Les Enluminures founder Sandra Hindman says the exhibition will include manuscripts, single leaves and cuttings, sculpture, and rings. An electronic catalogue will accompany the exhibition and a virtual tour will be available on the Internet at www.lesenluminures.com.
Hindman says, “’Dressing Up and Dressing Down….” is coordinated with two museum exhibitions that take place at the same time. One, at the Morgan Library and Museum, “Illuminating Fashion,” opens on May 20 and continues through September 4 and is accompanied by a long-awaited publication by Ann van Buren and Roger Wieck. At the Getty Museum, “Fashion in the Middle Ages” is displayed simultaneously from May 31 to August 21. It is accompanied by a Getty Publication by Margaret Scott.”
Hindman explains that, “’Dressing Up and Dressing Down…..’ is organized around three themes. The first takes the title of the exhibition and shows how in many diverse ways people in the Middle Ages dressed their parts. It was so important to dress according to one’s station in life and occupation that the fifteenth-century proto-feminist writer, Christine de Pizan, complained that she often saw her contemporaries dressing above their social class. Thus, the nobility favored lavish houppelands (gowns) and surcotes (overcoats or tunics), often fur-lined, usually with miniver (white fur used in ceremonial garments) or squirrel. The peasants wore simpler garments.”
“The second theme is “Wearing Color.” Color was frequently a code: blue for royalty, green for hope and youth, red and green together signified bold youth, and so forth. Stripes were to be strictly avoided: only prisoners, executioners, those people on the margins of society wore stripes.

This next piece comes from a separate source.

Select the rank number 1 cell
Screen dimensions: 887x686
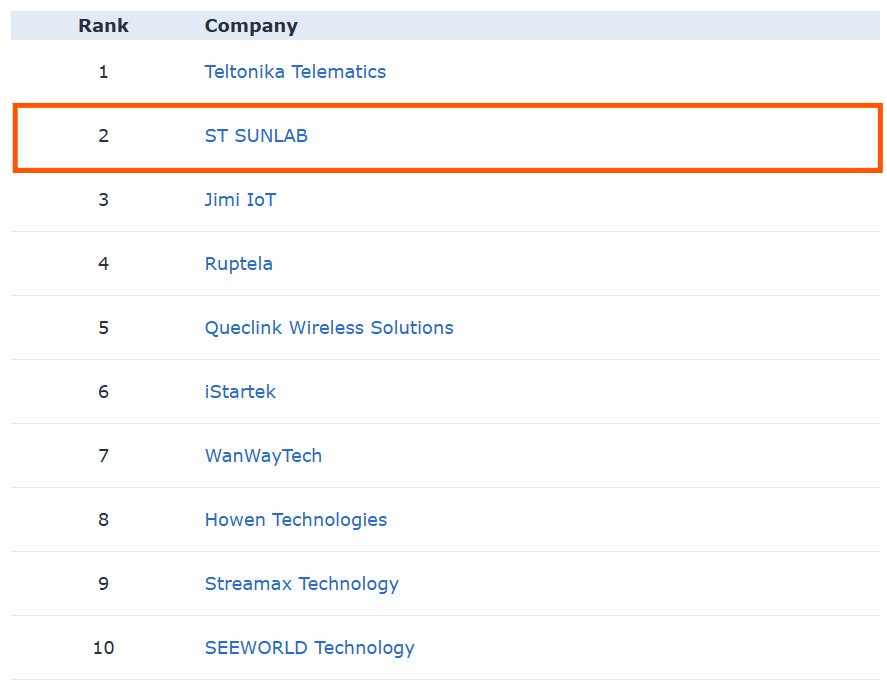(103, 72)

The middle class often wore more sober colors: witness the neutral-colored garment worn by the head of the tailor’s guild in Bologna, along with the scissors (symbol of the guild) in the margin.”
“The third theme, “Accessorizing Costume,” throws a spotlight on rings and some pendants. At least in Italy sumptuary laws regulated the wearing of gold jewelry, but plenty of silver and even bronze jewelry was available for the lower estates. Merchants wore their rings on the index finger for ease of sealing with them. The numerous paintings of the period in which wealthy sitters wear as many as 8 to 10 rings on a single hand show just how popular this bejeweled accessory had become.”

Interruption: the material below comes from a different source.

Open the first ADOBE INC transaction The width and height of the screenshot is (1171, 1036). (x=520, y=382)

Sandra Hindman adds, “We are excited about this exhibition, which is the second in a series of four to celebrate our 20th year anniversary. Because visitors in New York and California will have a chance to see many works in which fashion figures, we believe that the our audience of gallery-goers—composed mostly of European and Americans—will also be interested in our event. Paris is, after all, ‘the fashion capital of the world!’ Those who can’t come to Paris will visit the exhibition virtually—such is the beauty of the Internet.”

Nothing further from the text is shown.